(Saved data entries)
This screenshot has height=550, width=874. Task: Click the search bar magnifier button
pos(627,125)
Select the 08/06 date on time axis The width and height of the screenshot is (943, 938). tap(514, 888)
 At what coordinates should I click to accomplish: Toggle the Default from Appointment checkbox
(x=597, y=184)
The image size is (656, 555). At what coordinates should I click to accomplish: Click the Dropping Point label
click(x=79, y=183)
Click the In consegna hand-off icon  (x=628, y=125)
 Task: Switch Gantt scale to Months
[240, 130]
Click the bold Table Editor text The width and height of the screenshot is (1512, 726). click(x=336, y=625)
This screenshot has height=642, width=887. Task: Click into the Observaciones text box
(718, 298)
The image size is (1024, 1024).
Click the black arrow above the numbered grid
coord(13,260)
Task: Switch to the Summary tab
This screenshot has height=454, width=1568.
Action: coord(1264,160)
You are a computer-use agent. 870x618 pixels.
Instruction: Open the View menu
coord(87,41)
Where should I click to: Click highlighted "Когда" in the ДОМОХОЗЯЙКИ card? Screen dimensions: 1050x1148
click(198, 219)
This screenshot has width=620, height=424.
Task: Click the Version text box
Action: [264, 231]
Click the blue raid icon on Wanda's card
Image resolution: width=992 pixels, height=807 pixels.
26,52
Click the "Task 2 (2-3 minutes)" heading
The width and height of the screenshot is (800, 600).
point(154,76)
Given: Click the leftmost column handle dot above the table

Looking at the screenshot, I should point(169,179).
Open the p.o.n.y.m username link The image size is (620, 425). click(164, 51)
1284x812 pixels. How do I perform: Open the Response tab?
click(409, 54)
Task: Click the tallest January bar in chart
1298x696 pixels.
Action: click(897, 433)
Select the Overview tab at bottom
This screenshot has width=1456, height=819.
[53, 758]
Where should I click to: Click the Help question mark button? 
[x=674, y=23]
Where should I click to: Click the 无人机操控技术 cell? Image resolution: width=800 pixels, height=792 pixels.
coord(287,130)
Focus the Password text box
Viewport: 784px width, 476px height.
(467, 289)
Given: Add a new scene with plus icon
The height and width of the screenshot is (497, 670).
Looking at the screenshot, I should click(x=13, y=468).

* [Exercise brief]
Repeat the data above in full, word for word.

* [Task output]
This screenshot has height=550, width=874. Task: Click the search bar magnifier button
pos(627,125)
Select the 08/06 date on time axis The width and height of the screenshot is (943, 938). tap(514, 888)
 At what coordinates should I click to accomplish: Toggle the Default from Appointment checkbox
(x=597, y=184)
The image size is (656, 555). At what coordinates should I click to accomplish: Click the Dropping Point label
click(x=79, y=183)
Click the In consegna hand-off icon  (x=628, y=125)
 Task: Switch Gantt scale to Months
[240, 130]
Click the bold Table Editor text The width and height of the screenshot is (1512, 726). click(x=336, y=625)
This screenshot has height=642, width=887. Task: Click into the Observaciones text box
(718, 298)
The image size is (1024, 1024).
Click the black arrow above the numbered grid
coord(13,260)
Task: Switch to the Summary tab
This screenshot has height=454, width=1568.
Action: coord(1264,160)
You are a computer-use agent. 870x618 pixels.
Instruction: Open the View menu
coord(87,41)
Where should I click to: Click highlighted "Когда" in the ДОМОХОЗЯЙКИ card? Screen dimensions: 1050x1148
click(198, 219)
This screenshot has width=620, height=424.
Task: Click the Version text box
Action: [264, 231]
Click the blue raid icon on Wanda's card
Image resolution: width=992 pixels, height=807 pixels.
26,52
Click the "Task 2 (2-3 minutes)" heading
The width and height of the screenshot is (800, 600).
point(154,76)
Given: Click the leftmost column handle dot above the table

Looking at the screenshot, I should point(169,179).
Open the p.o.n.y.m username link The image size is (620, 425). click(164, 51)
1284x812 pixels. How do I perform: Open the Response tab?
click(409, 54)
Task: Click the tallest January bar in chart
1298x696 pixels.
Action: click(897, 433)
Select the Overview tab at bottom
This screenshot has width=1456, height=819.
[53, 758]
Where should I click to: Click the Help question mark button? 
[x=674, y=23]
Where should I click to: Click the 无人机操控技术 cell? Image resolution: width=800 pixels, height=792 pixels.
coord(287,130)
Focus the Password text box
Viewport: 784px width, 476px height.
(467, 289)
Given: Add a new scene with plus icon
The height and width of the screenshot is (497, 670).
Looking at the screenshot, I should click(x=13, y=468).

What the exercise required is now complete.